Rewrite the part of the material that opens with the line containing "info@deltaglass.it (73, 591)" and closes at the end of the material. Replace "Guida" with "Assistenza", leave everything else unchanged, and return only those lines.

Input material
[Start]
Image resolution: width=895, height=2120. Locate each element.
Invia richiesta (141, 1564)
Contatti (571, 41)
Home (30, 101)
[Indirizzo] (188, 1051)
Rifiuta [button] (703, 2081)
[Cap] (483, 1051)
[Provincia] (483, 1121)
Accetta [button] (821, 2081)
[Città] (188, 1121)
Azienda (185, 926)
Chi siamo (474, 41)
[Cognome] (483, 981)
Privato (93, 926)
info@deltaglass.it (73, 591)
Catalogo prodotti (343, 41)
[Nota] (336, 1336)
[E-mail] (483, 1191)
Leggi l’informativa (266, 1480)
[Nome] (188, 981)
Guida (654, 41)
[End]
The result
info@deltaglass.it (73, 591)
Catalogo prodotti (343, 41)
[Nota] (336, 1336)
[E-mail] (483, 1191)
Leggi l’informativa (266, 1480)
[Nome] (188, 981)
Assistenza (654, 41)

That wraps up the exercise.